I morbosi critici di Walter Siti

To the wonder. Javier Bardem è padre Quintana nel film di Terrence Malick del 2012
To the wonder. Javier Bardem è padre Quintana nel film di Terrence Malick del 2012

Non mi pare che l’ultimo romanzo di Walter Siti Bruciare tutto (Rizzoli, Milano, pagg.372, € 20) sia stato letto con la dovuta attenzione, privilegiando invece pettegolezzi e morbosità di vario genere solo in minima parte giustificati dal libro (dalla visione pansessualista gay che è uno dei pochi limiti dell’autore). Essi sono stati scatenati da qualche ambizioso/a (di apparire) intellettuale di scarsa visione e per questo in grado di sollecitare i pettegoli.
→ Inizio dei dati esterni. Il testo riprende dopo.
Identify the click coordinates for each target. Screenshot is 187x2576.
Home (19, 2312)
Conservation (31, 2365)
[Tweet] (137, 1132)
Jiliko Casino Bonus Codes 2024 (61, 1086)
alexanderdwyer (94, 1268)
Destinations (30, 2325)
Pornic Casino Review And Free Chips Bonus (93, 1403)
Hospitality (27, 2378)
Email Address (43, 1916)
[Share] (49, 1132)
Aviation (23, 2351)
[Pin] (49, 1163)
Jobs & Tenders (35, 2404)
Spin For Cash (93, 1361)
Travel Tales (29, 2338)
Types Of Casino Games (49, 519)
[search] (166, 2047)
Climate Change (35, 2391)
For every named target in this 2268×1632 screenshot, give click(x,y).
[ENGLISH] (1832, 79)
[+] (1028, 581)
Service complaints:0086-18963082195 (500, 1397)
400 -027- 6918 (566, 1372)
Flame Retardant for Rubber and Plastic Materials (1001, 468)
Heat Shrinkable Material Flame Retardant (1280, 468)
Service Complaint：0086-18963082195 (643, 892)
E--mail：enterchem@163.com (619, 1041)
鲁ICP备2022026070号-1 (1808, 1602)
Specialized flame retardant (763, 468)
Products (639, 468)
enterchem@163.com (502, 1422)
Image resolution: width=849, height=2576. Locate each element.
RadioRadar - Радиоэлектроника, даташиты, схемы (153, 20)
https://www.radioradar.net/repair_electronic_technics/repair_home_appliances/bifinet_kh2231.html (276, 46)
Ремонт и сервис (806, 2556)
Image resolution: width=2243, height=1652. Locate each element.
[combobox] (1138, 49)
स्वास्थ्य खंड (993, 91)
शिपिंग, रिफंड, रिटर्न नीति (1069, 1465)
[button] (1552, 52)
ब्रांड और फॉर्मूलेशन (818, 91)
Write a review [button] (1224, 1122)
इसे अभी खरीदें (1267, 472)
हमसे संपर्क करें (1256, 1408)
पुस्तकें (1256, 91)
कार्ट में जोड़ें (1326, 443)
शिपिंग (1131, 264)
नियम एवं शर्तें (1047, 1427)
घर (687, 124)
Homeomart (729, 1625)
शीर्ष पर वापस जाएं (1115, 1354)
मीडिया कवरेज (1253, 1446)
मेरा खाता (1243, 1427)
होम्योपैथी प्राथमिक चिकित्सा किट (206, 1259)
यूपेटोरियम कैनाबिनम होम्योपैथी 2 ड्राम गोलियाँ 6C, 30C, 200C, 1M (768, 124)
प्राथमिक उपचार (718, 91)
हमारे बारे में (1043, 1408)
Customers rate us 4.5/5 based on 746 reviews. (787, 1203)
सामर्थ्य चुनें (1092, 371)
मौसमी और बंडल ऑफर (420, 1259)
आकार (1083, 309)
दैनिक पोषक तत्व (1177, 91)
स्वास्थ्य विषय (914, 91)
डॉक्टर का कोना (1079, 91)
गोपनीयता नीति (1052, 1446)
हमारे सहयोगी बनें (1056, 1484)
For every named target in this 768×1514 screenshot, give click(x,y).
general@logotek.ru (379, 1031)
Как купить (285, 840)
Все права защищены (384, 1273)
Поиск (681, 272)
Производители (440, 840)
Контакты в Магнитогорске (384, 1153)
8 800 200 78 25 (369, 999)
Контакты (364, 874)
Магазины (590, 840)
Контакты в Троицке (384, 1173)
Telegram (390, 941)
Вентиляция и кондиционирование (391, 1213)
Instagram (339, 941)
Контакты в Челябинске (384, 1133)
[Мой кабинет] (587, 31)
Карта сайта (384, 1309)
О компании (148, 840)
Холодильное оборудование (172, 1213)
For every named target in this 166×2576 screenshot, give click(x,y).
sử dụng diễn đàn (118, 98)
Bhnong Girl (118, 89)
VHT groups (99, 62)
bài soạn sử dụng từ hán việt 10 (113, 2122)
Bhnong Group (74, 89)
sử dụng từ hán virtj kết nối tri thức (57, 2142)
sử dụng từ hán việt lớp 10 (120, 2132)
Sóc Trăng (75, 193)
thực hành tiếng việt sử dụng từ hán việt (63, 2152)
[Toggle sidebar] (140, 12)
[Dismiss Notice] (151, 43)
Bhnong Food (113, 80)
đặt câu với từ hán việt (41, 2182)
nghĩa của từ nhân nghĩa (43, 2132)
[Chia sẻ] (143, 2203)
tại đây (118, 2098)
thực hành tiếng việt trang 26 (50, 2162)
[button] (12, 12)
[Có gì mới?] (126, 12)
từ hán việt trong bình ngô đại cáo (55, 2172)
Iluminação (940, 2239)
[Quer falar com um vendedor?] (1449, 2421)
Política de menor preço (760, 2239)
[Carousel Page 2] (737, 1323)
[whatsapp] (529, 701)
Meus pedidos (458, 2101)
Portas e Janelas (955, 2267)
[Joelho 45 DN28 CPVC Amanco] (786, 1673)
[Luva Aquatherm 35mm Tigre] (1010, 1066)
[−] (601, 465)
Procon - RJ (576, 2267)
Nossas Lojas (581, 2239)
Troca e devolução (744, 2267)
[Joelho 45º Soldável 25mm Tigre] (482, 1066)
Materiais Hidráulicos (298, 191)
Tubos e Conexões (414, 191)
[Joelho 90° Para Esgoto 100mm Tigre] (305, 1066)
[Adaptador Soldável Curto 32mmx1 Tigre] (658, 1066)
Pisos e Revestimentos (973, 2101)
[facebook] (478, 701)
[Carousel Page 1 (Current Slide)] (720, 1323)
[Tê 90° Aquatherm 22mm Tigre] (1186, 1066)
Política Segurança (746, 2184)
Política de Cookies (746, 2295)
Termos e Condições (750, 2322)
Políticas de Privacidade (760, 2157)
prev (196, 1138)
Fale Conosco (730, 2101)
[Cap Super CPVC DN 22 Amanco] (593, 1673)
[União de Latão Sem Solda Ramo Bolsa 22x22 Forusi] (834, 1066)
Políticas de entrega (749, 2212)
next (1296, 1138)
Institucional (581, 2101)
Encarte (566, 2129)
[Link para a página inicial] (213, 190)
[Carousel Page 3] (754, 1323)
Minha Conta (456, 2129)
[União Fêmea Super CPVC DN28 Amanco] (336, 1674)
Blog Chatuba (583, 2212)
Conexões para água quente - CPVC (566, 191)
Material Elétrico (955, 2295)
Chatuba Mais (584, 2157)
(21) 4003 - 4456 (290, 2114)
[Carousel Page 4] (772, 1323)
A me Bruciare tutto è sembrato un grande romanzo sull’Italia di oggi, un romanzo disperato e che sfiora un nichilismo da cui siamo in tanti a doverci guardare, spaventati dallo stato delle cose. E mi è venuto di confrontarlo con un vecchio romanzo di Arbasino, Fratelli d’Italia, che “fotografava” con la stesso acume un Paese che esprimeva però, nel 1963 una vitalità quasi in eccesso, ben diverso da quello cupo e chiacchierino del romanzo di Siti. Bruciare tutto fotografa l’Italia di oggi meglio di ogni altro romanzo che io conosca, e tra i romanzi recenti i soli con cui mi venga di paragonarlo sono Nel corpo di Napoli di Giuseppe Montesano e Riportando tutto a casa di Nicola Lagioia – e davvero si dovrebbe prestare sempre meno attenzione alla centinaia o ormai migliaia di cronachette di questi anni sfornate dagli scriventi e dai loro editori, per niente preoccupati, entrambi, della qualità e profondità di ciò che propongono. Per non parlare delle prediche dei “pensanti”, dei prof. e giornalisti che pensano tra di loro, all’interno di un mondo in verità assai meschino.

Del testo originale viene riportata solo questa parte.